Expected height of the shortest person within a random sample (A) Suppose we choose n people at random from the population, and the heights of the people within the population are normally distributed with average height m and standard deviation s. What would be the expected height of the shortest person within the sample?
(B) Then, suppose we remove the shortest person from the original sample as well as k other people chosen at random (these may not include the shortest person, who has already been removed). That is, there is now (n - k - 1) people in the group, where (n - k - 1) > 0. What would be the expected height of the shortest person within this new group?
(C) If step (B) were repeated i times, such that each time the new group contains [n - i(k + 1)] people, what would be the expected height of the shortest person within the group at the ith step? Again, assume here that [n - i(k + 1)] > 0.
From my understanding, the answer to (A) is quite straightforward and may be calculated based on our knowledge of the normal distribution. However, I have no way of answering (B) and (C) - at least without a computer simulation. Any help would be appreciated. Thanks.
 A: Question A
So, we have $n$ random measurements and we are interested in the distribution (and the mean) of the smallest element. Usually the lament is denoted by $X_{(1)}$.

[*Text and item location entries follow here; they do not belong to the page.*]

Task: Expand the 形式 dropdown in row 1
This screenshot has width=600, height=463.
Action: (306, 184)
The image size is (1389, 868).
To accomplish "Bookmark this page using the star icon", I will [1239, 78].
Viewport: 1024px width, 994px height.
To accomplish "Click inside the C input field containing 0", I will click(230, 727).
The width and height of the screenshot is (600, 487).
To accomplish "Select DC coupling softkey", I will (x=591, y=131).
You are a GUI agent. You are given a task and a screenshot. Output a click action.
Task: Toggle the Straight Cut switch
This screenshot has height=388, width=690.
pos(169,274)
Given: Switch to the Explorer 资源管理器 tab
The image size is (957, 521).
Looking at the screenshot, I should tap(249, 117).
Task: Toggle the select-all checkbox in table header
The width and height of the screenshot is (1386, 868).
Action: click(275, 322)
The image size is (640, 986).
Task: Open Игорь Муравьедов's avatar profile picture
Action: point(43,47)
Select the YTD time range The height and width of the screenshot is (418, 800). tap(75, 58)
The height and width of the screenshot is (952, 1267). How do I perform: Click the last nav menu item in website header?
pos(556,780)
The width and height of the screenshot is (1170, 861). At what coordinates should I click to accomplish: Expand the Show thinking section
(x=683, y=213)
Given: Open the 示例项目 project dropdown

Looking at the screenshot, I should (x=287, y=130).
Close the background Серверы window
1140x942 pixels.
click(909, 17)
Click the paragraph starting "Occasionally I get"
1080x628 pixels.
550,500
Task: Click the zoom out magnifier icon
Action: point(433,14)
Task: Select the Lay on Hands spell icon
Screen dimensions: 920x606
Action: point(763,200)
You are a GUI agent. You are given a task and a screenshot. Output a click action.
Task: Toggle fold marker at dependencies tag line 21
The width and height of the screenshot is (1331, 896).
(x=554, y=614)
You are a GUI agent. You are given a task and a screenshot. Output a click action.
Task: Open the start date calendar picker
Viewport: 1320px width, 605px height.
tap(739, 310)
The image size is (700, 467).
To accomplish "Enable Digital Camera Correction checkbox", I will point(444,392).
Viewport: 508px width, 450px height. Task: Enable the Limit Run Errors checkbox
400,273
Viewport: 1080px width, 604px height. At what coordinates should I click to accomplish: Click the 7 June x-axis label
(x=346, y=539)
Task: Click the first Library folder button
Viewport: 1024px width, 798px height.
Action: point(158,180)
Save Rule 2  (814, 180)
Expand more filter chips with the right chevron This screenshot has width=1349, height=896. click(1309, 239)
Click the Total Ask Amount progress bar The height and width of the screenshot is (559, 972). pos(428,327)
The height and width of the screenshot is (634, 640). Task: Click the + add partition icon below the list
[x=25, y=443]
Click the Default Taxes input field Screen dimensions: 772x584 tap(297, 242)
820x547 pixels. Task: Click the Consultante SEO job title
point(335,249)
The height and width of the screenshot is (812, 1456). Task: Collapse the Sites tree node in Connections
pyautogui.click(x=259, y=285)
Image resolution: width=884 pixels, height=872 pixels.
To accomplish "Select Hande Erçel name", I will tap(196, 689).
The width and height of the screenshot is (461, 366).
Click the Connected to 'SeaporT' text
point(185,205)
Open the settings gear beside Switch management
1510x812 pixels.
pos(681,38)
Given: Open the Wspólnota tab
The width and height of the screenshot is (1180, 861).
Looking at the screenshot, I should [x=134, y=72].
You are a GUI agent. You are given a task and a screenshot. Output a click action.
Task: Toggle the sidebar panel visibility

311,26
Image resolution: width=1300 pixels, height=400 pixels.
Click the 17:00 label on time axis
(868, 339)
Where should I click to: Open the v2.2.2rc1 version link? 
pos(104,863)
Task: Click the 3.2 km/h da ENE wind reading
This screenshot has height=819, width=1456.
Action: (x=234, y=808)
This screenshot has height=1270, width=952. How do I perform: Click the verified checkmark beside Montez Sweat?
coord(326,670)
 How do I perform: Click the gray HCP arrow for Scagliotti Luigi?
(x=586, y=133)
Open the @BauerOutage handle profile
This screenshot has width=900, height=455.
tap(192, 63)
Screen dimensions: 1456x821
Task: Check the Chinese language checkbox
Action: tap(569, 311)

In order to get the pdf of $X_{(1)}$ at an $a$, we have to calculate 
$$f_{(1)}(a)=\lim_{\Delta a\to 0}\frac1{\Delta a} P(X_{(1)}\in[a,a+\Delta a)).$$
S0, let's proceed the following way
$$P(X_{(1)}\in[a,a+\Delta a))=P(\Phi( a)\le \Phi(X_{(1)})<\Phi(a+\Delta a))=$$
$$=P(\Phi( a)\le U_{1}<\Phi(a+\Delta a))$$
where $\Phi$ is the gaussian cdf with parameters $m$ and $s$ and $U_{(1)}$ is the smallest element of a sample of $100$ independent and uniformly distributed random variables (uniform over, of course $[0,1]$).
It is known that for the smallest element of a sample of size $100$ of i.i.d uniform random variables the probability to fall in an interval is
$$P(\Phi( a)\le U_{1}<\Phi(a+\Delta a))=n(1-\Phi(a))^{n-1}(\Phi(a+\Delta a)-\Phi(a)).$$  
As a result, the pdf of the smallest element is
$$f_{(1)}(a)=\lim_{\Delta a\to 0}\frac1{\Delta a}n(1-\Phi(a))^{n-1}(\Phi(a+\Delta a)-\Phi(a))=n(1-\Phi(a))^{n-1}\phi(a).$$
Where $\phi$ is the cdf belonging to $\Phi$.
In the case of the standard normal distribution ($m=0$ and $s=1$) the cdf looks like this

The mean of this distribution is
$$n\int_{-\infty}^{\infty}a(1-\Phi(a))^{n-1}\phi(a)\ da.$$
This integral can be evaluated only by numerical methods. For $n=100$ $m=0$ and $s=1$ (which data don't really belong to height measurements) the mean is $\approx -2.5$.
As far as the largest number, the solution is symmetrical...

Question B
Let's assume that we omit the smallest number and $1$ more randomly selected samples from our set of height measurements. The probability that we omit the second smallest data is $\frac{1}{n-1}$ and the probability that don't remove that element is then $\frac{n-2}{n-1}$.
So, the pdf of the random variable we seek for is
$$f^1=\frac{n-2}{n-1}f_{(2)}+\frac1{n-1}f_{(3)}$$
where $f_{(2)}$ and $f_{(3)}$ are the densities belonging to the order statistic of the original sample of $n$ element. For both of these densities we can use the argumentation above except that we have to use the formulas given here.
If we omit $k$ further samples the the first step is to calculate the probabilities that we omit the remaining smallest element will be $X_{(2)}$ or $X_{(3)}$ or $X_{(4)}$ and so on.
Having these probabilities we can use the argumentation given in the answer answer in part A. Again, the necessary formulas can be found here.
Question C
Suppose that we have $n=\ell (k+1)+1$ numbered balls sitting on the table in the order of their numbers. Now, remove the first ball and $k$ other balls randomly. The balls are still in order but $k+1$ of them are missing. Remove the ball of the smallest number again an $k$ other balls, and so on. Do this until only one ball remains. Since we had to repeat the operation $\ell$ times the first $\ell$ balls will disappear for sure. Now, we have to calculate the probabilities that the number on the remaining ball is $\ell+1$ or $\ell+2$, ...  If you know these probabilities then you will know the probabilities that $X_{(\ell+1)}$ or $X_{(\ell+2)}$ or ... will be the order statistic whose pdf will have to be calculated.
The calculation, again is based on answer A and the formulas given here.